Write a window function ranking query
Write a SQL query that ranks customers by total spend in each product category using RANK() OVER (PARTITION BY category ORDER BY total_spend DESC). Then extend it to find customers who ranked in the top 10 in the prior month but dropped out this month; a cohort analysis pattern used in every real analytics stack.
Why this matters
Window functions are the dividing line between SQL users and SQL engineers. They eliminate the self-joins and correlated subqueries that make queries unreadable and slow, and they unlock analytical patterns that are simply impossible without them. Ranking, running totals, lead/lag comparisons; these are the queries that turn raw data into business insight.
Before you start
- A SQL database with sample data (DuckDB with a CSV works; see the DuckDB exercise)
- Understanding of GROUP BY and aggregate functions (SUM, COUNT)
- Basic understanding of what a subquery is
- No prior window function experience required
Step-by-step guide
- 1
Set up the sample data
Create two months of order data: customer_id, product_category, order_amount, order_month.

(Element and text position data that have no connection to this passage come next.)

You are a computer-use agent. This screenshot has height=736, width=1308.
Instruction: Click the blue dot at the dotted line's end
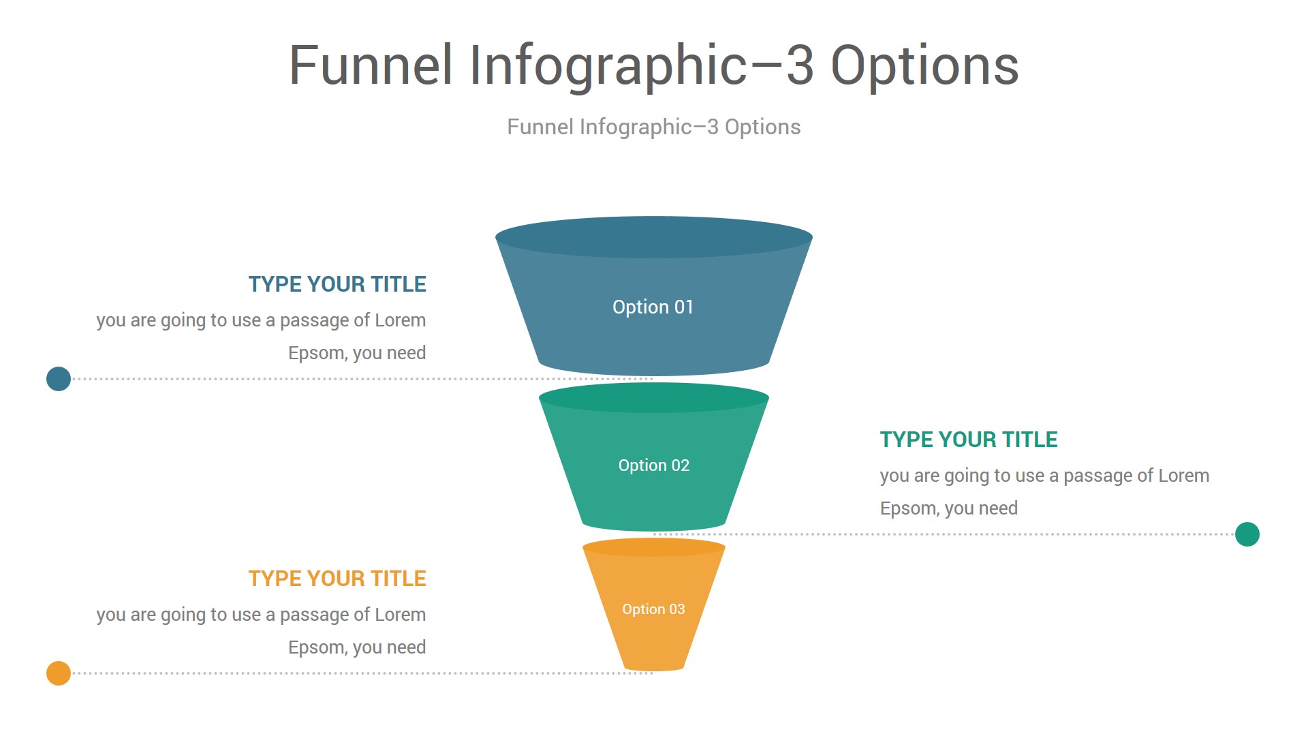coord(59,379)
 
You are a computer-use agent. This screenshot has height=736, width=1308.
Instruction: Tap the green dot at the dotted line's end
coord(1247,534)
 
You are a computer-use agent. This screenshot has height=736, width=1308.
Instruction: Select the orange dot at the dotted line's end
coord(59,673)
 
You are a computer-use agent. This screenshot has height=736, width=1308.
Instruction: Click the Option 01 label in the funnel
coord(653,307)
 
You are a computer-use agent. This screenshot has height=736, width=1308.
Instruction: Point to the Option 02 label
coord(654,465)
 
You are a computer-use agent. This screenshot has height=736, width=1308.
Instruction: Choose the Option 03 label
coord(653,609)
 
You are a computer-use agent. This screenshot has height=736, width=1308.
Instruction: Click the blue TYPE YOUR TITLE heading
coord(337,284)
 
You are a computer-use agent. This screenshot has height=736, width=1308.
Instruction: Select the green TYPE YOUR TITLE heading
coord(969,440)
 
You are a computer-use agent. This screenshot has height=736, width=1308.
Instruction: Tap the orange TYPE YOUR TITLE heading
coord(337,579)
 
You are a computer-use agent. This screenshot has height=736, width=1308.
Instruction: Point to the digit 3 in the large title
coord(800,65)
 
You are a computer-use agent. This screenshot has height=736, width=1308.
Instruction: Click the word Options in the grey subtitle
coord(762,127)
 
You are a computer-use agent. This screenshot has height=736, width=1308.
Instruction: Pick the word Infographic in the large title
coord(609,66)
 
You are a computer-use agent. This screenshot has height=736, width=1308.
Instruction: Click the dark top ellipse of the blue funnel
coord(654,237)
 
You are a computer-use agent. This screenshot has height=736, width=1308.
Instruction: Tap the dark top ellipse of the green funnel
coord(654,397)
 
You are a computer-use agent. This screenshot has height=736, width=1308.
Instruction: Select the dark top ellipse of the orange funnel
coord(654,547)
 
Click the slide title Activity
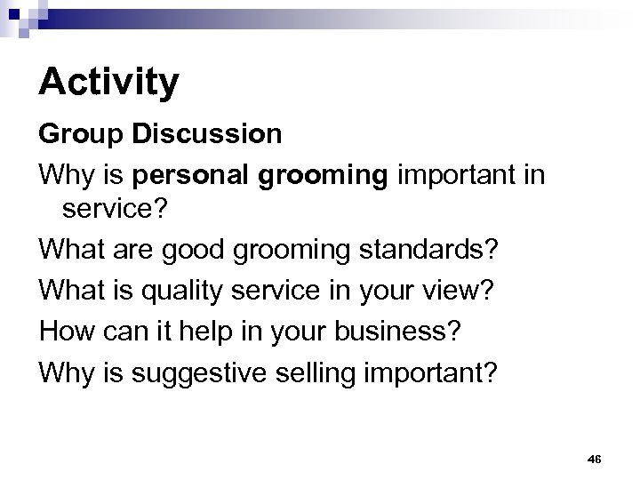(108, 83)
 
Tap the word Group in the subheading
(75, 134)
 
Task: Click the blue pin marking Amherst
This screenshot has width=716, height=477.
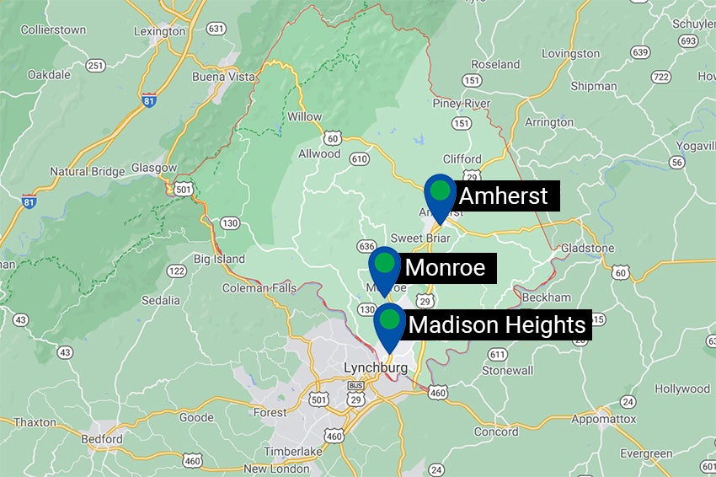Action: pos(440,192)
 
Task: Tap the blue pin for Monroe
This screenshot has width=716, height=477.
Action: pos(384,265)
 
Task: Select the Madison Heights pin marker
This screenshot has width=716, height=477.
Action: pos(388,322)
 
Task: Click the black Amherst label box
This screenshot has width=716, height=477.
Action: pos(504,196)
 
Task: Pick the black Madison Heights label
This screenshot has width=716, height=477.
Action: pos(496,324)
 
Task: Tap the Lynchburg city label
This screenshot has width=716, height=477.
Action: pos(376,368)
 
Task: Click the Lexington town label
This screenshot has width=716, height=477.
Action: pos(161,31)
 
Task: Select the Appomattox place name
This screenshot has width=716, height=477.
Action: pos(603,418)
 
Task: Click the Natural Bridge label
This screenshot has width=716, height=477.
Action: pos(88,171)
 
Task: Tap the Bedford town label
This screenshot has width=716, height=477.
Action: pos(102,439)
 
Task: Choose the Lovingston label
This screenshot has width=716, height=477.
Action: pos(571,53)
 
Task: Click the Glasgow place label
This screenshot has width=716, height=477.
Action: pos(153,168)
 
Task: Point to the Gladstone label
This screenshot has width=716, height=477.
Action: pos(586,249)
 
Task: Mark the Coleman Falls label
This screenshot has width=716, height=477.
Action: pos(259,288)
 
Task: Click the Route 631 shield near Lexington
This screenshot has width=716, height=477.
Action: pos(216,29)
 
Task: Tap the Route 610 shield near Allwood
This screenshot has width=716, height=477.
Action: pos(361,158)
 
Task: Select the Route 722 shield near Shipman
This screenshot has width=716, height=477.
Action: pos(661,77)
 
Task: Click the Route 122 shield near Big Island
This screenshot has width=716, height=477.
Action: pos(176,271)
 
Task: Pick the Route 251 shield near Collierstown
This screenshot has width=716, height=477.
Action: pos(95,65)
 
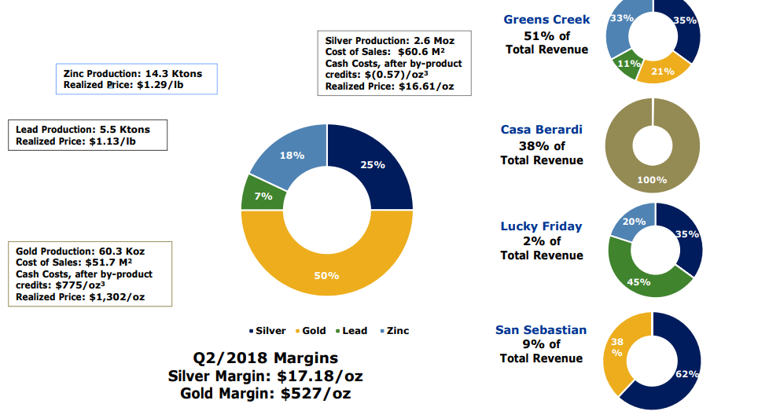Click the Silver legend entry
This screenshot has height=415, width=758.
[x=269, y=331]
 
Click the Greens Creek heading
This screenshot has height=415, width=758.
[x=546, y=20]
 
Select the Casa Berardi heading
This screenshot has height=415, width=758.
[x=542, y=130]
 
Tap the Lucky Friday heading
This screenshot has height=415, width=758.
[x=542, y=226]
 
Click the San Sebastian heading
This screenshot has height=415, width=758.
[x=541, y=330]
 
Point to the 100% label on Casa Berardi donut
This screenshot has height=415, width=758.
[x=652, y=180]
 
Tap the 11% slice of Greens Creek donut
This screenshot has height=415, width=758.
[x=626, y=63]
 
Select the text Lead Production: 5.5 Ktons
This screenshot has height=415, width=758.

You need at least 20 customers and 3 categories to make the ranking meaningful. Seed data where a handful of customers change their spending significantly between months; these are the interesting cases.
- 2
Write the monthly spend aggregation
Aggregate to: customer_id, product_category, order_month, total_spend using GROUP BY. This is the input to your window function. Verify the aggregation is correct before adding the window; debugging window function errors on top of aggregation errors is painful.
- 3
Add the RANK() window function
Add RANK() OVER (PARTITION BY product_category, order_month ORDER BY total_spend DESC) AS category_rank. The PARTITION BY resets the rank for each combination of category and month. Verify that the top spender in each category in each month has rank 1.
- 4
Find top-10 customers per category per month
Wrap the previous query in a CTE or subquery and filter WHERE category_rank <= 10. You now have the top 10 customers per category for each month in your dataset. Print this result and verify it makes sense before building the comparison.
- 5
Identify customers who dropped out
Self-join the top-10 result on customer_id and product_category, matching the prior month to the current month. Customers where the prior month row exists but the current month row is NULL are the dropouts. Use LAG() as an alternative approach; compare both and understand when each is cleaner.